> _TASK STATEMENT_
Would you please repeat, word for word, only the lines from the one holding "Click the tool properties gear in top toolbar" through the one holding "The image size is (868, 477)." in the material below, without the pictures?

> _INPUT RECORDS_
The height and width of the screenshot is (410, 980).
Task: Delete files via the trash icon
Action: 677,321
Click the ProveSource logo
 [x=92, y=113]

* * *

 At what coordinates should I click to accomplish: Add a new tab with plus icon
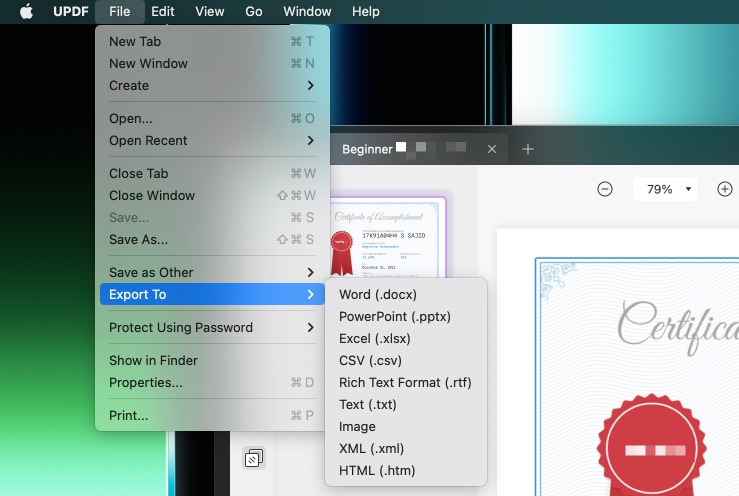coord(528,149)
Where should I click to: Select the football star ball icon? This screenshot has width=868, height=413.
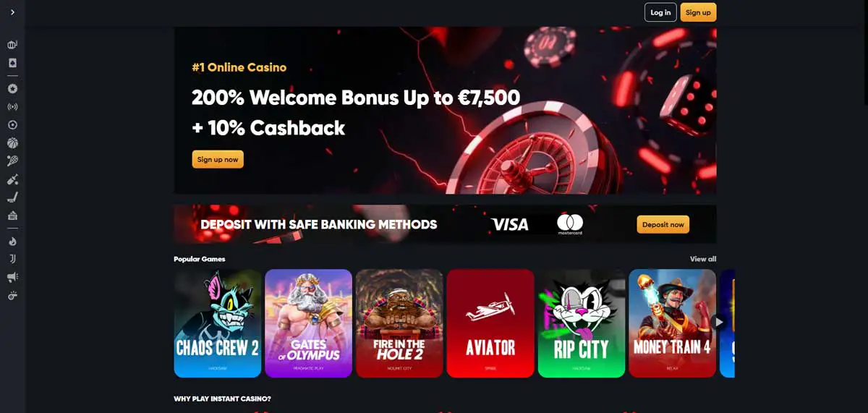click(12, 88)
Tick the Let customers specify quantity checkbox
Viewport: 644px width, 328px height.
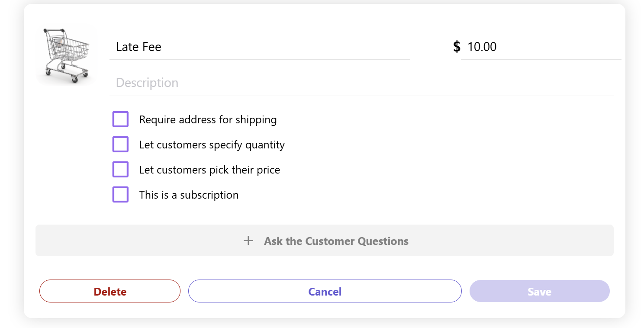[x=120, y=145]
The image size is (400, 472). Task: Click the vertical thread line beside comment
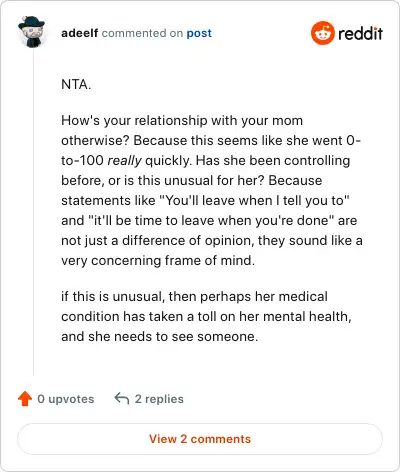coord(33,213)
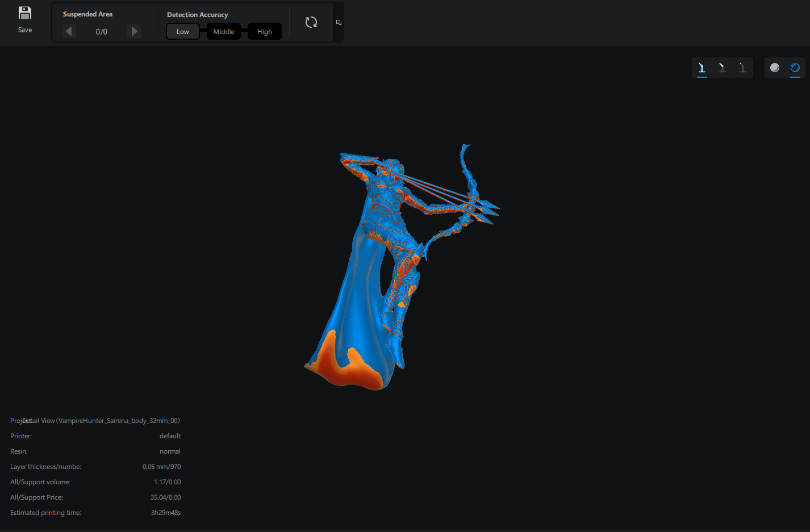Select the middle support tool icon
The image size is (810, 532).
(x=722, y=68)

---

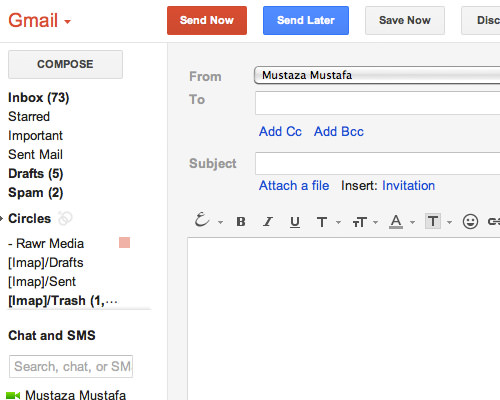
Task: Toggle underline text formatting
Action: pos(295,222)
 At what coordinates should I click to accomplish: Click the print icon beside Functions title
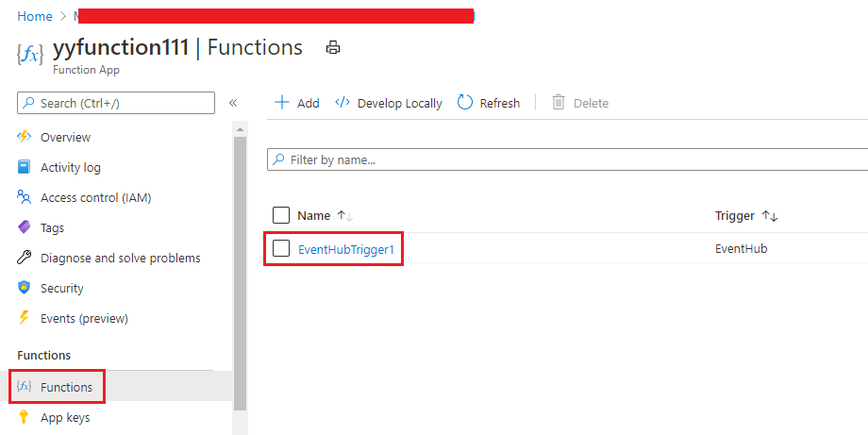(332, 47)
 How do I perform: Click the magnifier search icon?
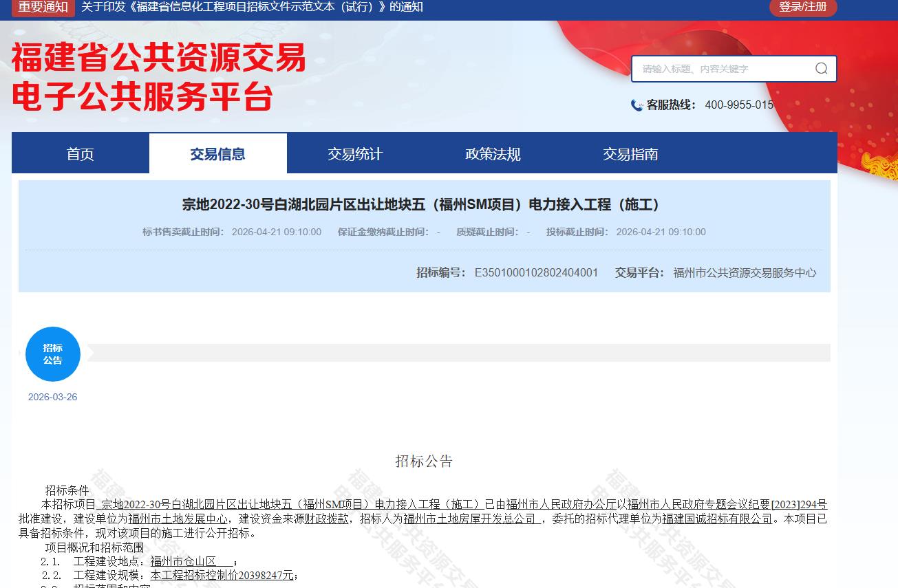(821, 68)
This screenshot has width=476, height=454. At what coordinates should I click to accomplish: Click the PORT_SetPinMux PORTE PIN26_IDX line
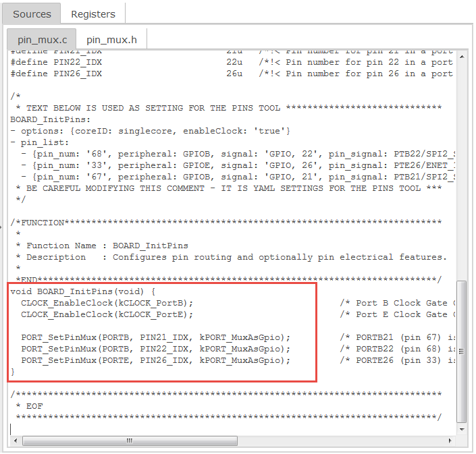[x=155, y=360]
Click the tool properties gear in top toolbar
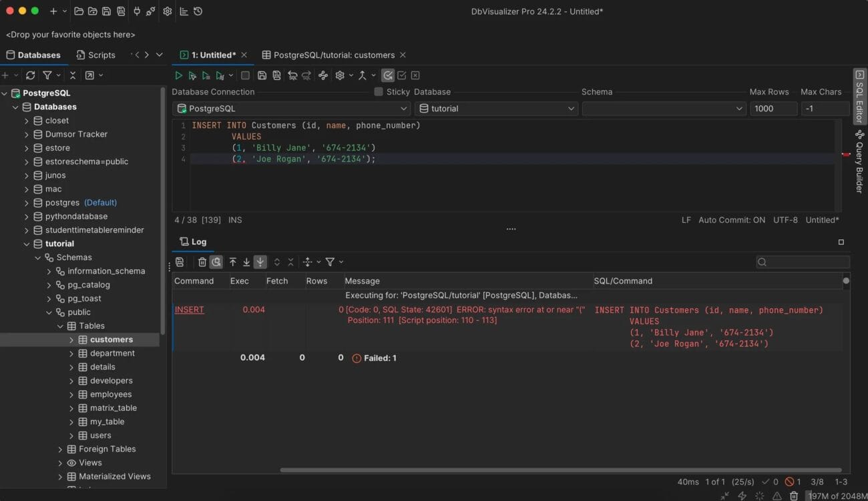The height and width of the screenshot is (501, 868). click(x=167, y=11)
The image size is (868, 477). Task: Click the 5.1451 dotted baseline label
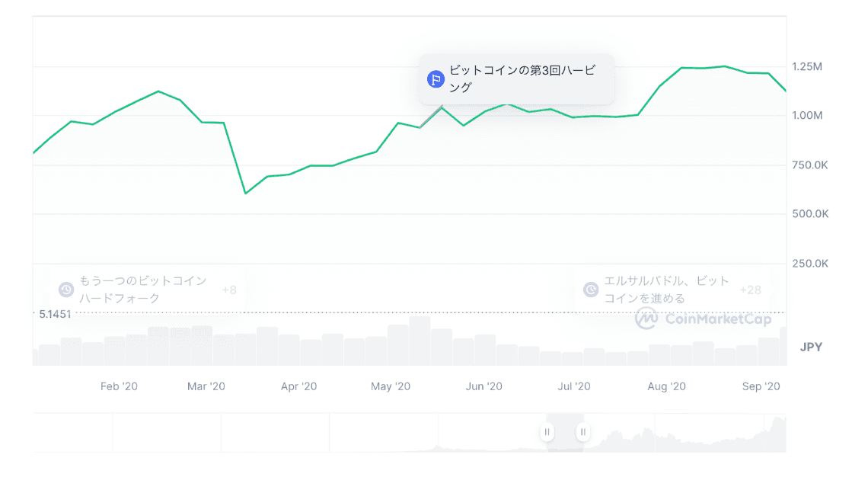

> _SOLUTION TO THE PROBLEM_
Click the tool properties gear in top toolbar
The height and width of the screenshot is (501, 868). click(x=167, y=11)
The image size is (868, 477). Task: Click the 5.1451 dotted baseline label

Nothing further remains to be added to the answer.